◆ Trecho do documento:
———

No livro, você fala sobre “mercantilização da saúde” e o “mito da felicidade”. O que podemos entender sobre esses temas?

A mercantilização da saúde é o processo pelo qual o cuidado vira produto, o paciente vira cliente e o médico, vendedor. A clínica onde Germano trabalha é o retrato da saúde como negócio: moderna, eficiente, cronometrada. Cada consulta tem tempo marcado, cada gesto de escuta é um desvio do protocolo. Ali, empatia é prejuízo.

A mercantilização da saúde não começa quando o paciente realiza o pagamento, mas quando o cuidado se transforma em métrica. Já o mito da felicidade é o pano de fundo dessa encenação. Vivemos numa sociedade que nos vende a ideia de que ser feliz é uma obrigação. Obviamente, se você não está feliz, é porque falhou.

Essa cobrança constante, esse marketing da alegria, é uma forma de controle. Germano tem tudo o que disseram que ele precisava para ser feliz — status, carreira, reconhecimento — e ainda assim está à deriva. Porque a felicidade, nesse contexto, não é um estado — é uma performance.

De onde veio a ideia para o título do livro?

O título nasceu de uma leitura tardia de Schopenhauer, que me atravessou como um diagnóstico. Para ele, a felicidade não é um estado natural, mas uma ilusão momentânea entre dois sofrimentos: o da necessidade e o do tédio. Essa visão crua, sem anestesia, me pareceu bastante honesta.

“O homem não foi feito para ser feliz” não é apenas uma provocação. É também uma recusa à narrativa dominante. Meu romance desmonta a promessa de bem-estar que sustenta o imaginário social. Germano, o protagonista, é a encarnação dessa falência. Porque, como diria Schopenhauer, o querer é sofrimento, e o não querer é vazio. O título é isso: uma síntese da condição humana, sem maquiagem.

Você concorda com o título da sua obra?

Na minha opinião, o homem não foi feito nem para ser feliz, nem para nada. Essa é a provocação central do romance. A ideia de que fomos ‘feitos’ para algum propósito já carrega uma ilusão metafísica que me interessa desmontar. Schopenhauer dizia que somos marionetes do querer, condenados a desejar o que nos destrói.

Freud, seu discípulo enrustido, tentou organizar esse caos em estruturas psíquicas, mas, no fundo, sabia que o sujeito é uma ficção instável. E Nietzsche, o irmão desequilibrado, veio para implodir tudo: não há essência, não há finalidade, só vontade de potência e abismo.

———

◆ Dados fornecidos:
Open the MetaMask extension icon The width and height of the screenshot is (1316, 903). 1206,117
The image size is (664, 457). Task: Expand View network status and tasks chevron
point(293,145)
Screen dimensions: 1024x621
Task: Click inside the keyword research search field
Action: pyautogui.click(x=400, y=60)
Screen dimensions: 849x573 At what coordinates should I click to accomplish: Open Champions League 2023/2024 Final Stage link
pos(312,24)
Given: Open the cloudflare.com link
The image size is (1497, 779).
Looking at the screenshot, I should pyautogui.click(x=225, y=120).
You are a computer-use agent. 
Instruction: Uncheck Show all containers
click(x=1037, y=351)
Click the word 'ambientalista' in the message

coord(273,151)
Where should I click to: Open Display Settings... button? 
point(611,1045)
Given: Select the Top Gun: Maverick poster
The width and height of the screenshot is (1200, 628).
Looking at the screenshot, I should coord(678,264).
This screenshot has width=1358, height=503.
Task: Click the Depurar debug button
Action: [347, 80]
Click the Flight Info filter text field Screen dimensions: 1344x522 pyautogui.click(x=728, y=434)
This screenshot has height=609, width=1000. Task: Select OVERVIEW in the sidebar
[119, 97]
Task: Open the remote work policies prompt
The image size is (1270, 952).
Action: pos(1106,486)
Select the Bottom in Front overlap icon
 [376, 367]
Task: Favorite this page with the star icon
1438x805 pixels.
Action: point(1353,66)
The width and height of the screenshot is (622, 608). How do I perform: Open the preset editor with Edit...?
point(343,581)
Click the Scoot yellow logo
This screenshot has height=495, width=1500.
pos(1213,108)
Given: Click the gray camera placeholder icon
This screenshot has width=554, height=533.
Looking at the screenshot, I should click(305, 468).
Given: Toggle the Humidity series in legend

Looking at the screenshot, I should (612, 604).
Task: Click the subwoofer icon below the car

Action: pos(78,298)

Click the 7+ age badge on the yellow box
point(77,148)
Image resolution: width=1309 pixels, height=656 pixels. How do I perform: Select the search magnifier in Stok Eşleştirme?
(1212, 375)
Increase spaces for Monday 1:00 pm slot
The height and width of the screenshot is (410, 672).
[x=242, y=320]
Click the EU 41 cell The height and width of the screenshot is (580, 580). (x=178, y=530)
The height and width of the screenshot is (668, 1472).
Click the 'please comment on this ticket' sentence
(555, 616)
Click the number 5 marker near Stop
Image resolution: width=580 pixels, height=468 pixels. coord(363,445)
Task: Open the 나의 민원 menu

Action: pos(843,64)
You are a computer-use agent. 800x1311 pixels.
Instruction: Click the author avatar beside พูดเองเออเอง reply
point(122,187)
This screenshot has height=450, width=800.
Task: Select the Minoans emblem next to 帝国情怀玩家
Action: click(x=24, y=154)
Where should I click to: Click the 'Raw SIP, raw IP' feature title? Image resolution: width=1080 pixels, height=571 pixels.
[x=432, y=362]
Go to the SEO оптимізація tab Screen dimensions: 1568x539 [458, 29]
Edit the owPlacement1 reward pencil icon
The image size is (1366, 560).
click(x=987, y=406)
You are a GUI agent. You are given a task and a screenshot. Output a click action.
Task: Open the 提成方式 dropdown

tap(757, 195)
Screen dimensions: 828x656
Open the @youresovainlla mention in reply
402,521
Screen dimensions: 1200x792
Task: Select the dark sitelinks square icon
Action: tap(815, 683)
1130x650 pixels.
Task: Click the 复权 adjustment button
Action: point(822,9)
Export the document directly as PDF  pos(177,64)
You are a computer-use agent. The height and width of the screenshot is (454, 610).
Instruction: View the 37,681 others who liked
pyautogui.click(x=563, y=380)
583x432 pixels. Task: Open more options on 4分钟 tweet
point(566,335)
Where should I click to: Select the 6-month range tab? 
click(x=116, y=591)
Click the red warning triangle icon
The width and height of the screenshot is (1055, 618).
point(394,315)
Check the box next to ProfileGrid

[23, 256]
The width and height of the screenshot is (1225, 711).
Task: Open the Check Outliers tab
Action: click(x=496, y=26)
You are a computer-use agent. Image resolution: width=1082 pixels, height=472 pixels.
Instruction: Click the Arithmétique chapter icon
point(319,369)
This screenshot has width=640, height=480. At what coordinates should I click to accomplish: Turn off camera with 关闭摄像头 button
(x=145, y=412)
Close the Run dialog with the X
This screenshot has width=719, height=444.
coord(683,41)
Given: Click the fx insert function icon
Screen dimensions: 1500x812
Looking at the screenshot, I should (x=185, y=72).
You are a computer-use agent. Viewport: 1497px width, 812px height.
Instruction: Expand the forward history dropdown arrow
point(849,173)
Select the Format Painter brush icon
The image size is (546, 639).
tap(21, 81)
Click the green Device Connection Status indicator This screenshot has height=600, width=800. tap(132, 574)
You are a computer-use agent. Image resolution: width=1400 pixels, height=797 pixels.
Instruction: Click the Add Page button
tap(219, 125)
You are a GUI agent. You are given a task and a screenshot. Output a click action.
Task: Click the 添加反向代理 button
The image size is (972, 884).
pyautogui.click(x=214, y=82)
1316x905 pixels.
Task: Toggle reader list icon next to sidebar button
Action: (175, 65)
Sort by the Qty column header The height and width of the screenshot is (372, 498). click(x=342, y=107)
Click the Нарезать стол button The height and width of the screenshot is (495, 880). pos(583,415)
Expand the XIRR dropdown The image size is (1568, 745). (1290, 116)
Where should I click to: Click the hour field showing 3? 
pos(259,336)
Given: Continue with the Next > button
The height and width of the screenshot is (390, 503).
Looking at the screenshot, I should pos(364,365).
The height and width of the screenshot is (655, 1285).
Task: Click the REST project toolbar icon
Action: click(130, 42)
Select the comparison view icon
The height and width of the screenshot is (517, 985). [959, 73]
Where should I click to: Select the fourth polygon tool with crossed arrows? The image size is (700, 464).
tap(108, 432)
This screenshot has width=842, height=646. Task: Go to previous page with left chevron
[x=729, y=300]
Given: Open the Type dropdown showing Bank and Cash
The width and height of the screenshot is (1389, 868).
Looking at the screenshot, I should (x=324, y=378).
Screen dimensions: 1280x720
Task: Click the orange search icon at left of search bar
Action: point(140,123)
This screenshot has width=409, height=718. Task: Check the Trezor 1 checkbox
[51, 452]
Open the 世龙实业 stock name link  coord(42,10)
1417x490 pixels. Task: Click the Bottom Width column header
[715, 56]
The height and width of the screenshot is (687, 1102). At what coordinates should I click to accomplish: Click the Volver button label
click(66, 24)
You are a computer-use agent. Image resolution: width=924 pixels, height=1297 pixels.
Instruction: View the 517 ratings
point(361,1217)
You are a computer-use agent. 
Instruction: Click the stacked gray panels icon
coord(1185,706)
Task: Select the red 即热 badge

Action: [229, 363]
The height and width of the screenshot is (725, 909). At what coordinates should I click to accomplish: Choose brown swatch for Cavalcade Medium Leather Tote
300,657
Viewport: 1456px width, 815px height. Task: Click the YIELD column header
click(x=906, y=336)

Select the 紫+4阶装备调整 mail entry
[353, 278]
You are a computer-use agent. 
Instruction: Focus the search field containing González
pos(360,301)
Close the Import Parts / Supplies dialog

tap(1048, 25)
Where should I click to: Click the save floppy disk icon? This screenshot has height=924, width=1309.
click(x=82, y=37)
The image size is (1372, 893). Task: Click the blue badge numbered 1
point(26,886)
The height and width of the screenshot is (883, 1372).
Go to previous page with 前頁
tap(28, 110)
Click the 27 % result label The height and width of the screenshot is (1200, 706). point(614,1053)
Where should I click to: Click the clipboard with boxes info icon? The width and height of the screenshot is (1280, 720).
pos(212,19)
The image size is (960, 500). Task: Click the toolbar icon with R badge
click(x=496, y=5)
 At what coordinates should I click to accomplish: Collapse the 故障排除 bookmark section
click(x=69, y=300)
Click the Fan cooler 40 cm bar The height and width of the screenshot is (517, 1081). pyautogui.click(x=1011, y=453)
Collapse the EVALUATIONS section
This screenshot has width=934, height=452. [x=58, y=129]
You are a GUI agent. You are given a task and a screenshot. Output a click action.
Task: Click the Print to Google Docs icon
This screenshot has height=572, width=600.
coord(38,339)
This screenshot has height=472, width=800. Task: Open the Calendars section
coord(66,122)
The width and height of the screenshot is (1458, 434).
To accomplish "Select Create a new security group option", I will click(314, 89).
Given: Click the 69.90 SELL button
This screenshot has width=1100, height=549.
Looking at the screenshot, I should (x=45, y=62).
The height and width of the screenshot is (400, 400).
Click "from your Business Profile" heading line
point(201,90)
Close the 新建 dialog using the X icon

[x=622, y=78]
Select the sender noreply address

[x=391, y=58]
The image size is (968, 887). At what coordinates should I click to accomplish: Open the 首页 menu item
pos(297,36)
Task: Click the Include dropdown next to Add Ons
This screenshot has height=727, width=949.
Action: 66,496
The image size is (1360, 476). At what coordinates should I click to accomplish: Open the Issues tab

———

◆ Requisitos das tarefas:
[1] Reescreva em forma de lista o parágrafo da entrevista sobre o livro que começa com “A mercantilização da saúde é o processo”. Mantenha os fatos principais.
[2] Quais pensadores são citados pelo nome na entrevista sobre o livro? Liste todos.
[3] Apresente a continuação da entrevista sobre o livro, começando logo após a última frase mostrada.

◆ Respostas por tarefa:
[1]
- A mercantilização da saúde transforma o cuidado em produto, o paciente em cliente e o médico em vendedor.
- A clínica onde Germano trabalha retrata a saúde como negócio: moderna, eficiente e cronometrada.
- Cada consulta tem tempo marcado, e cada gesto de escuta é um desvio do protocolo.
- Ali, a empatia é prejuízo.

[2]
- Schopenhauer
- Freud
- Nietzsche

[3]
O título ‘O homem não foi feito para ser feliz’ é apenas a primeira camada. A segunda, mais radical, é que talvez o homem não tenha sido feito. Ele apenas aconteceu. O romance não oferece consolo; oferece desconforto.

Germano é a encarnação disso: um corpo que tenta se encaixar num mundo que não foi feito para acolher ninguém. Ele acredita que a felicidade é uma ilusão leviana e não busca redenção. Busca sentido e falha. E talvez seja nessa falha que resida o que há de mais humano.

Este é o seu livro de estreia, que inclusive contou com lançamento na Festa Literária Internacional de Paraty (Flip). Como está sendo essa rotina como escritor?

A rotina como escritor é paradoxal. De um lado, há o brilho da Flip, os convites, as resenhas, aquela interação saudável com os leitores e com os meus amigos escritores e colegas de editora, muitos dos quais eu só conhecia por meio dos grupos no WhatsApp.

De outro, há o silêncio da página em branco, a vontade de voltar para casa e continuar escrevendo. A saudade da minha biblioteca e do meu espaço de leitura. Eu diria que essa tensão de escrever um romance não termina com o lançamento. Ela se instala na rotina. É mais ou menos como se tornar pai. Tornar-se escritor não tem volta.

Quais são seus planos? Já está trabalhando em uma nova obra?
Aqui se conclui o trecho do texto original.